Dear Adam, Are you lost in the post?
Dear Adam Crozier
I see that I’m not alone in wondering why you’ve been so reluctant to step into the limelight for your 15 minutes of fame. If you don’t do so soon, many others will start to wonder what you actually do for your very substantial reward.
When you’re chief executive of a business as high profile as Britain’s Royal Mail, you must lead from the front when it comes to a strike. The man who brought you in, Allan Leighton, would never have let things slide so far. Mind you, he’d have also discouraged Peter Mandelson from taking a line sufficiently belligerent to make union leader Billy Hayes look cuddly and reasonable.
This strike is supposedly about industrial logic. The postal service cannot go on as if the internet, emails, and private delivery services do not exist. But the posties’ action looks like a cry of pain at the failure of management to cope with the changes everyone knows must come.
You may have been working on this 24/7, but I sense a great divide between the workers who are being forced to do more, and the bureaucracy which appears to have time for role-playing games in working hours.

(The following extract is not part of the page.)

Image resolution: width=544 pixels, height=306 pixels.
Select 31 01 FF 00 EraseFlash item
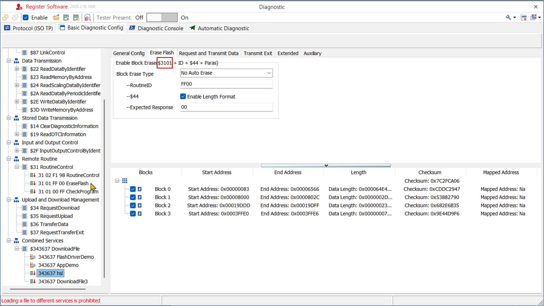point(63,183)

Reports like these, even if anecdotal and out of date, are symptoms of a business in distress, and while you have more than your share of troublemakers in your ranks, distress is ultimately the fault of the management. Describing the strike as “appalling and unjustified” as you did last week will not help you win the battle for public opinion.
When all three political parties agree with you, as they appear to on this issue, then we should watch out. The Royal Mail touches everyone’s lives. We grumble about it all the time, but the alternatives seem worse. Its finances look grim, but that’s because the business has been forced to recognise the cost of public sector pensions on its balance sheet. You might care to make this point if you can face an interview with Jeremy Paxman or John Humphries. If you can’t, then it really is time for another career – your fourth, by my reckoning, and you’re only 45.
Finally, I hate to lower the tone, but you really are rewarded beyond your pay grade; 995,000 pounds last year may look like slim pickings against the 3,044,000 pounds of 2007/08, but as Billy Hayes might say, it would buy a lot more of the footsoldiers you are attacking.
I’d send you this, but you know how it is with the post these days.